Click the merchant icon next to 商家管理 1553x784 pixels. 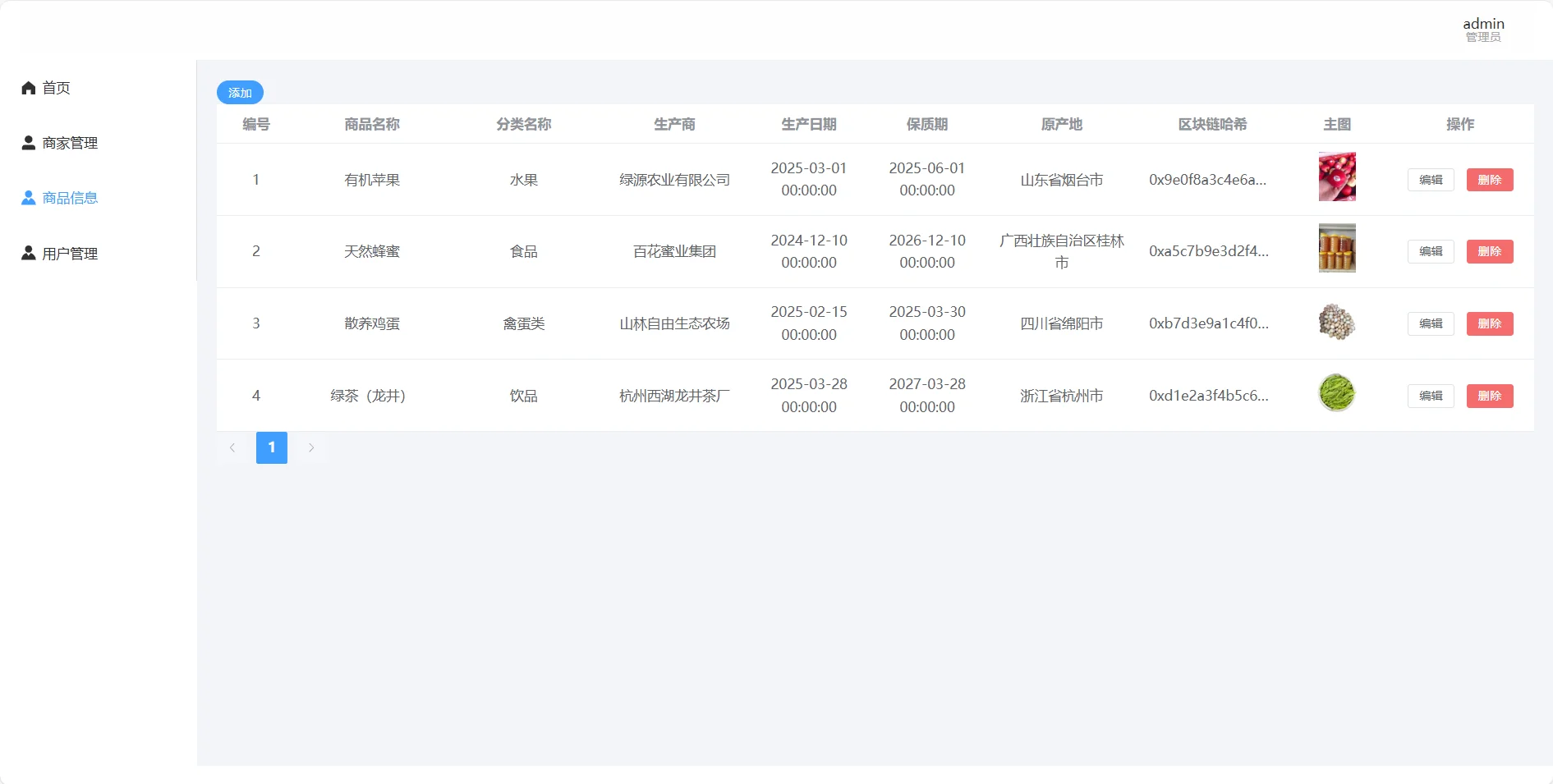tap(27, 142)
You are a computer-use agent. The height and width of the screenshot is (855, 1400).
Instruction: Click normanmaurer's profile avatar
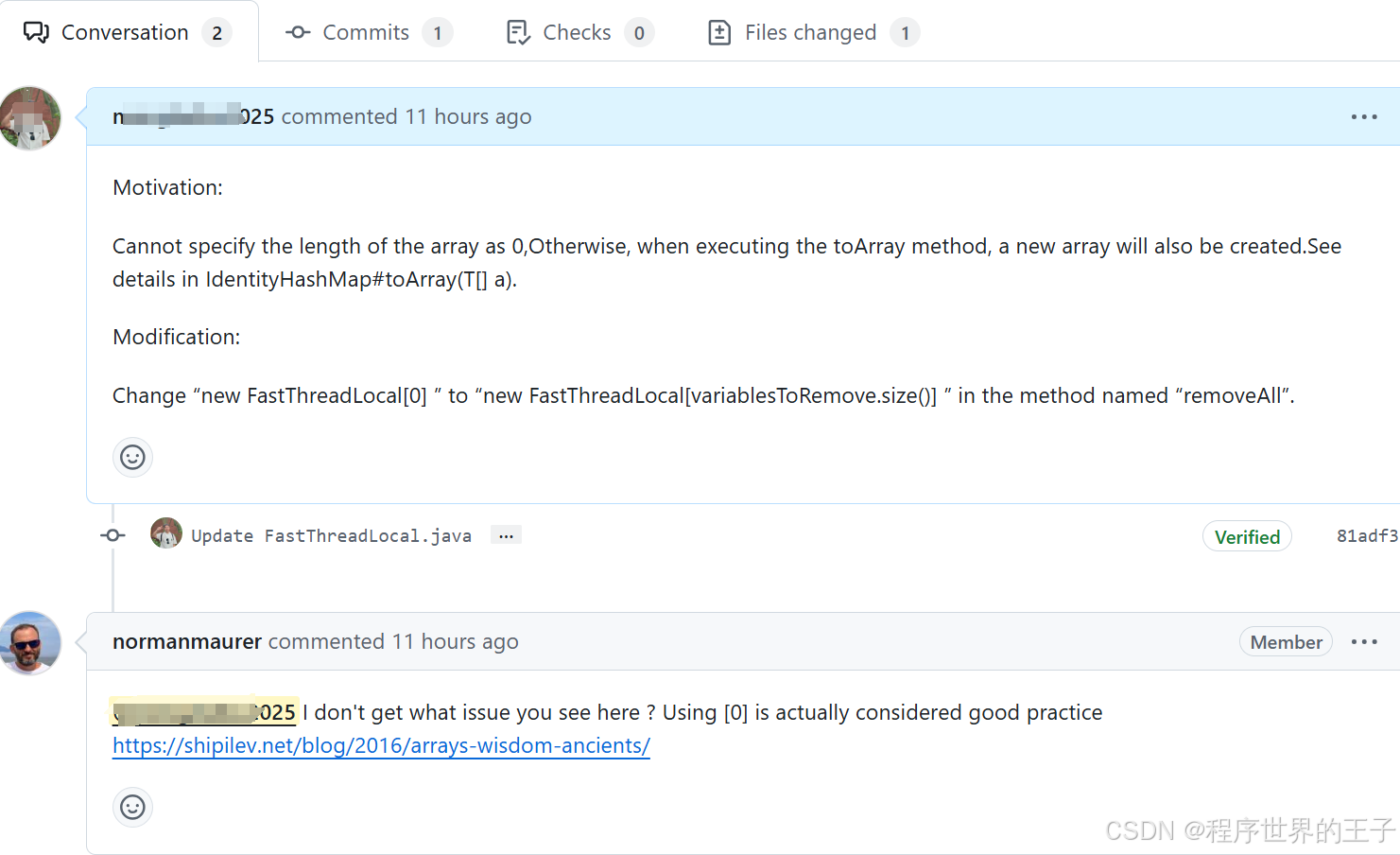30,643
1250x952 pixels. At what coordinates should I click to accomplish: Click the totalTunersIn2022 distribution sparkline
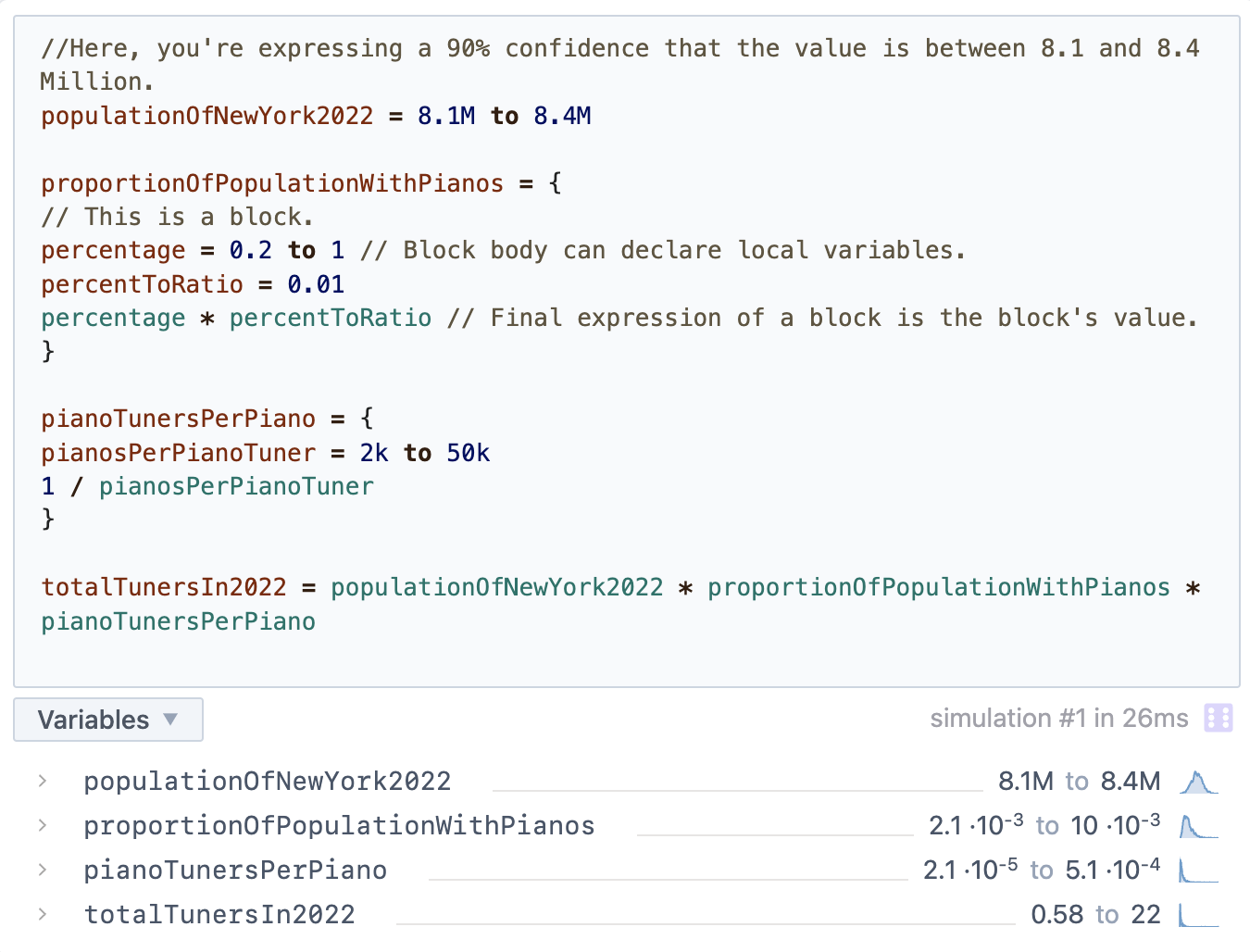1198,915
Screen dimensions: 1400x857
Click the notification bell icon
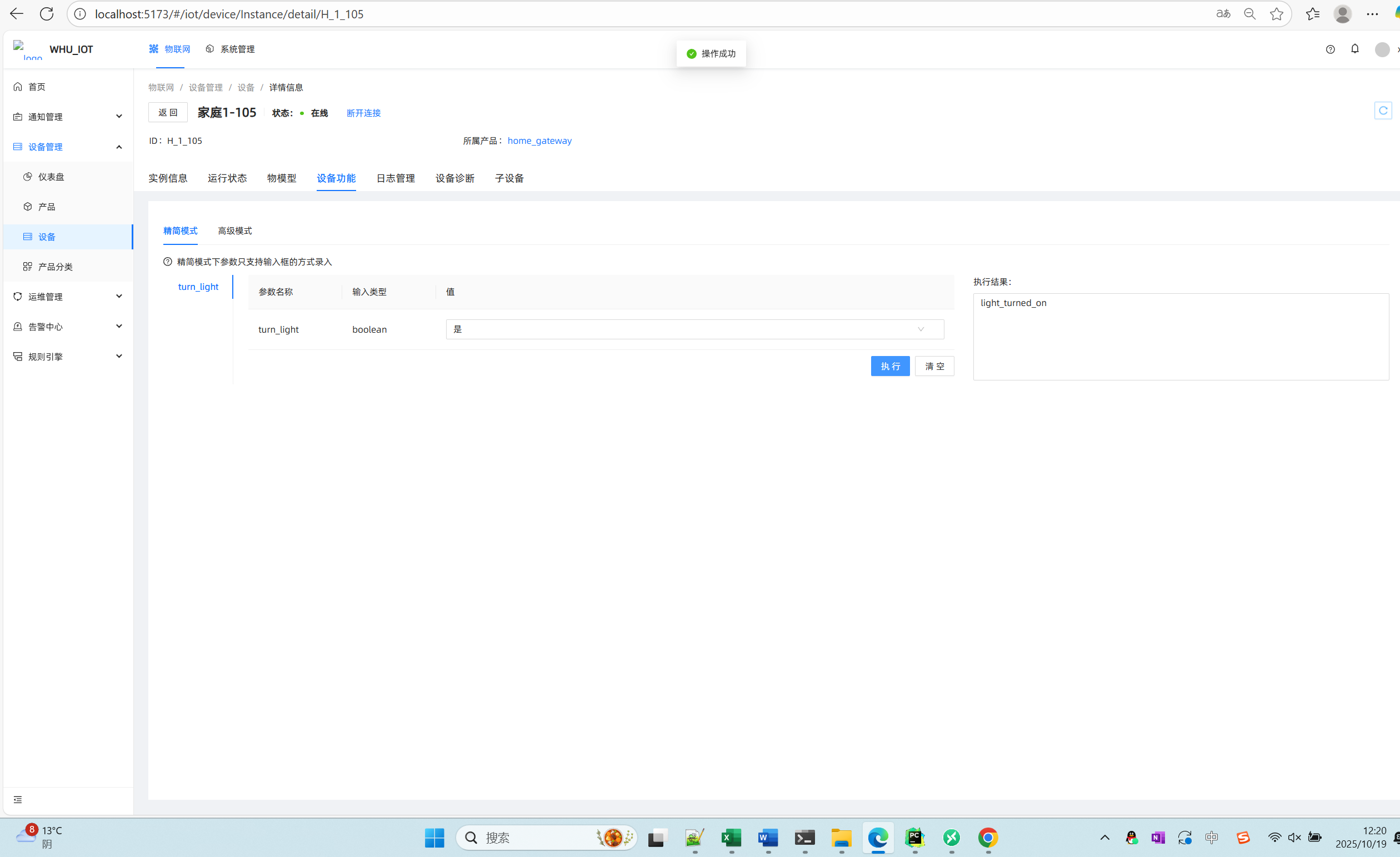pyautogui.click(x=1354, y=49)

* [EXERCICE] Mets dans un tableau Markdown les lignes des entrées, en commençant par celle qui contient « You are a computer-use » et en allant jusqu'à la fin des entrées, les deux bouts compris. Utilise les colonnes « Numéro » et « Ligne de l'entrée », saute les lignes vides et laisse les images de côté.

* [BONNE RÉPONSE]
| Numéro | Ligne de l'entrée |
|---|---|
| 1 | You are a computer-use agent. The height and width of the screenshot is (855, 1400). |
| 2 | Instruction: Click normanmaurer's profile avatar |
| 3 | 30,643 |
| 4 | 1250x952 pixels. At what coordinates should I click to accomplish: Click the totalTunersIn2022 distribution sparkline |
| 5 | 1198,915 |
| 6 | Screen dimensions: 1400x857 |
| 7 | Click the notification bell icon |
| 8 | pyautogui.click(x=1354, y=49) |